*Material to process*:
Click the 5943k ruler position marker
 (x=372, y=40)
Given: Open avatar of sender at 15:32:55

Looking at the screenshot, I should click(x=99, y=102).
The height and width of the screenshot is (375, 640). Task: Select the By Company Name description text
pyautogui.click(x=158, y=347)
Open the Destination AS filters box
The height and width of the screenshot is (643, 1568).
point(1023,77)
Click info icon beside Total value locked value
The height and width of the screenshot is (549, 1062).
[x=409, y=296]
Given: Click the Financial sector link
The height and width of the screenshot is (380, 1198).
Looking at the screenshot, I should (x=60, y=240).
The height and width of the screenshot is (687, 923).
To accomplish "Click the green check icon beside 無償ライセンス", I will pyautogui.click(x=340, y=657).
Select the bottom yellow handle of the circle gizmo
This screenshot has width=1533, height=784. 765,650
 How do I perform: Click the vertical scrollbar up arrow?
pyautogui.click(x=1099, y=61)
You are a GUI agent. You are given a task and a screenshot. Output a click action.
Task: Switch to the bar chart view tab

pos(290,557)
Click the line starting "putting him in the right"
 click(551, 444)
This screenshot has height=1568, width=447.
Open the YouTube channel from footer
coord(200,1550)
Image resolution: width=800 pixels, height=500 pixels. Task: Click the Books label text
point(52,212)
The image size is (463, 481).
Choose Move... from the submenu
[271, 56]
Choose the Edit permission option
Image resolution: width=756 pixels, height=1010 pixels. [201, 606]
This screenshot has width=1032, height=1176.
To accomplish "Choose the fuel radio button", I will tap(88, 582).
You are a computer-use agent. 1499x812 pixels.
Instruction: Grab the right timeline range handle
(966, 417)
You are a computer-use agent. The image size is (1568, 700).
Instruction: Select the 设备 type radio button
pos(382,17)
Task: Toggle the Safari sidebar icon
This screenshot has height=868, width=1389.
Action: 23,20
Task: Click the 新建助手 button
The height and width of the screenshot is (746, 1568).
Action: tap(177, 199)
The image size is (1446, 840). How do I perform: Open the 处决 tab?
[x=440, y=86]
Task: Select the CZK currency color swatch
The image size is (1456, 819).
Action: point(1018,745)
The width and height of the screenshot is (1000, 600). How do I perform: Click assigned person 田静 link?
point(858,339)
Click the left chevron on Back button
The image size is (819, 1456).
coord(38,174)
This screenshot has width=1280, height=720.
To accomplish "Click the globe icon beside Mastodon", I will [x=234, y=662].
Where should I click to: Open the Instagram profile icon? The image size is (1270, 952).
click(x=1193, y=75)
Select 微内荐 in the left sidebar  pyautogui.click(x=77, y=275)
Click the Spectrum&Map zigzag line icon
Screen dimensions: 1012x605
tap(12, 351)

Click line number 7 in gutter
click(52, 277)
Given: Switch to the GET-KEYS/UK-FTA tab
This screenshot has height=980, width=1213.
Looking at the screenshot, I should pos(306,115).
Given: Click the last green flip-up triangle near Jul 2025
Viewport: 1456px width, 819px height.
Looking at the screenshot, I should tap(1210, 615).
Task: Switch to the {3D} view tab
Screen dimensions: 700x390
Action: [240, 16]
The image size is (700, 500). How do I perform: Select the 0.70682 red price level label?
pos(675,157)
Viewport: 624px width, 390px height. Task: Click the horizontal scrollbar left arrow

*Exercise description*: Rewrite the part of the entries that opens with the line containing "You are a computer-use agent. The" and closes with the line containing "coord(38,174)", changing "color swatch" to "color tile" and keeping every other character as it is.

*Solution*:
You are a computer-use agent. The image size is (1568, 700).
Instruction: Select the 设备 type radio button
pos(382,17)
Task: Toggle the Safari sidebar icon
This screenshot has height=868, width=1389.
Action: 23,20
Task: Click the 新建助手 button
The height and width of the screenshot is (746, 1568).
Action: tap(177, 199)
The image size is (1446, 840). How do I perform: Open the 处决 tab?
[x=440, y=86]
Task: Select the CZK currency color tile
The image size is (1456, 819).
Action: point(1018,745)
The width and height of the screenshot is (1000, 600). How do I perform: Click assigned person 田静 link?
point(858,339)
Click the left chevron on Back button
The image size is (819, 1456).
coord(38,174)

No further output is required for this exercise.